The bill, dubbed the Ban Congressional Stock Trading Act, would require that all sitting members of Congress, their spouses and dependent children divest from certain investments or transfer them into a qualified blind trust within 120 days of the legislation being enacted. Incoming members of Congress and their families would have to do the same within 120 days of taking office.

The legislation is sponsored by Sens. Jon Ossoff (D-Ga.) and Mark Kelly (D-Ariz.).

Investments in securities, commodities, futures or any other comparable economic interests obtained through synthetic methods, including the use of a derivative, would be under the purview of the law. Lawmakers, however, would not have to divest or transfer investments in diversified mutual funds or diversified exchanges, in addition to U.S. Treasury bill, notes and bonds.

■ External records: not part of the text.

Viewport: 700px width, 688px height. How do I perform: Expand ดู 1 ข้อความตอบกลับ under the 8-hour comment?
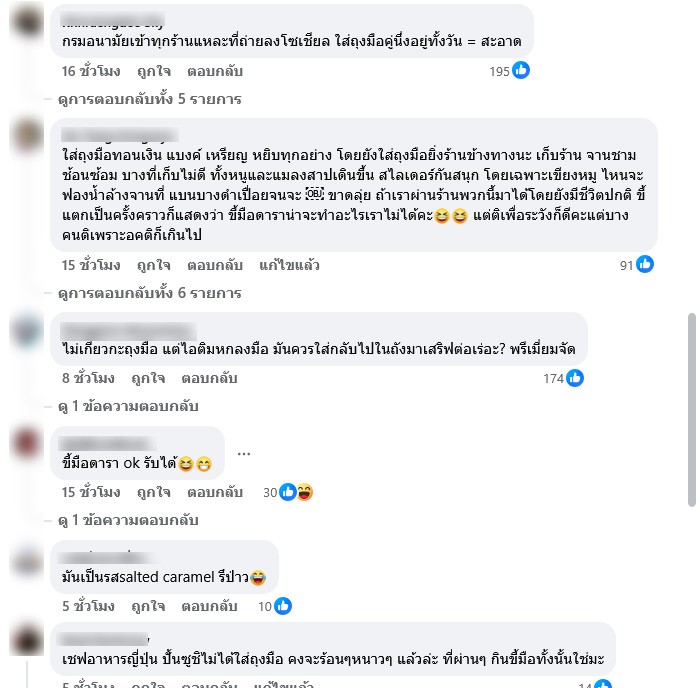coord(128,406)
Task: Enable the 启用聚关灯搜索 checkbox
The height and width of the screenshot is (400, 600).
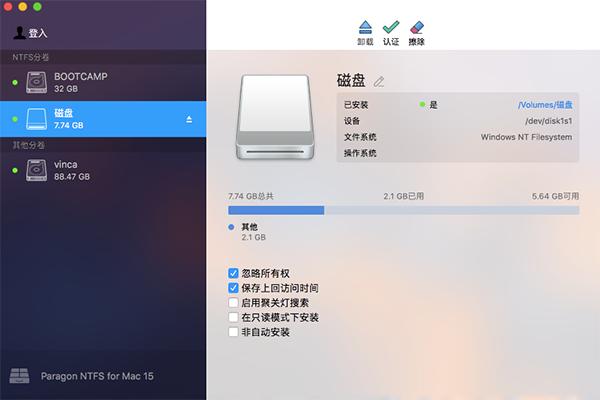Action: tap(234, 302)
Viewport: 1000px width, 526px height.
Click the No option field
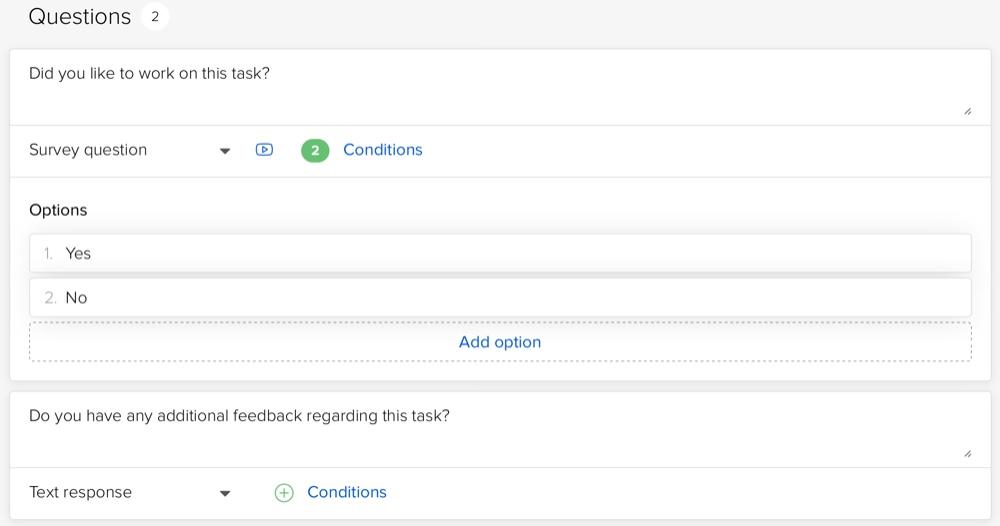tap(500, 298)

Members and their families will then be able to remove assets from the blind trust or dissolve it completely 180 days after the lawmaker departs office. Members of Congress who violate the law would be fined in the amount of their full congressional salary.

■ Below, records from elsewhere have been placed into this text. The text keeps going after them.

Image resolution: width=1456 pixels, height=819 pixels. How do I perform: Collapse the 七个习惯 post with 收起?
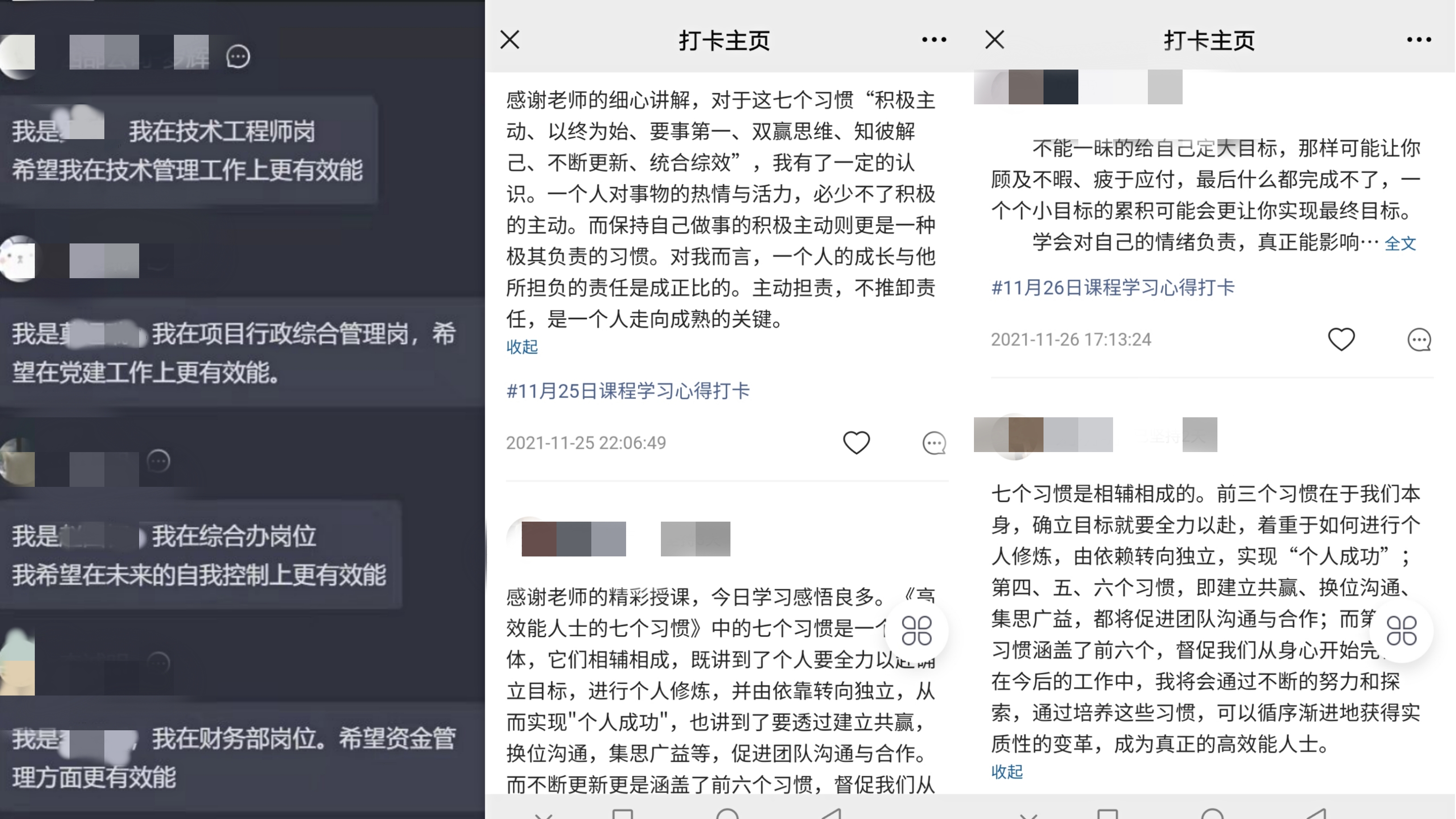[x=1006, y=772]
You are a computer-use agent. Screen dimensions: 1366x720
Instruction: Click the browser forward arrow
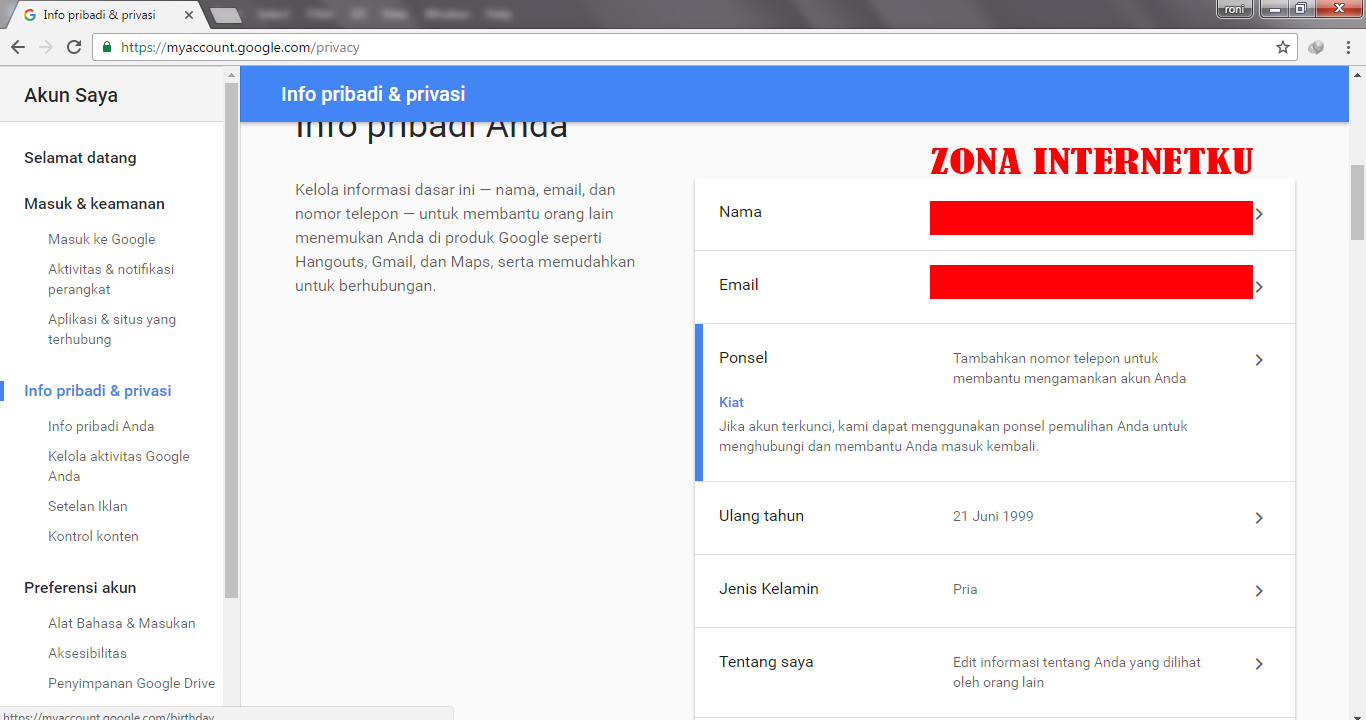pos(45,46)
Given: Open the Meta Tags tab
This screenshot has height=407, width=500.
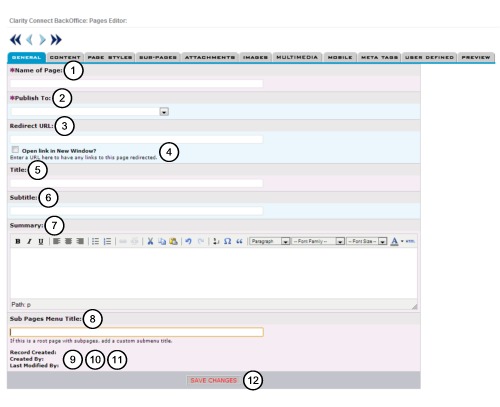Looking at the screenshot, I should [379, 57].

The push to ban members of Congress from making stock trades comes after reports revealed that authorities were investigating whether Sen. Richard Burr (R-N.C.) had violated federal insider trading laws when he liquidated the majority of his stock investments in February 2020 after receiving classified briefings on the COVID-19 pandemic.

Members of Congress are expected to abide by the Stop Trading on Congressional Knowledge Act of 2012, or the STOCK Act, which prohibits them from using nonpublic information received as part of their job to turn a personal profit. It also requires that lawmakers disclose any financial transactions within 45 days of them being carried out.

A handful of lawmakers, however, may have failed to abide by the rule. According to Business Insider, 54 members of Congress have not reported their financial trades in line with the 2012 statute.

A bipartisan group of lawmakers introduced a bill in March that sought to ban members of Congress and their senior staff from buying and selling stocks, most bonds and options contracts while serving in Washington, though it did not advance on Capitol Hill.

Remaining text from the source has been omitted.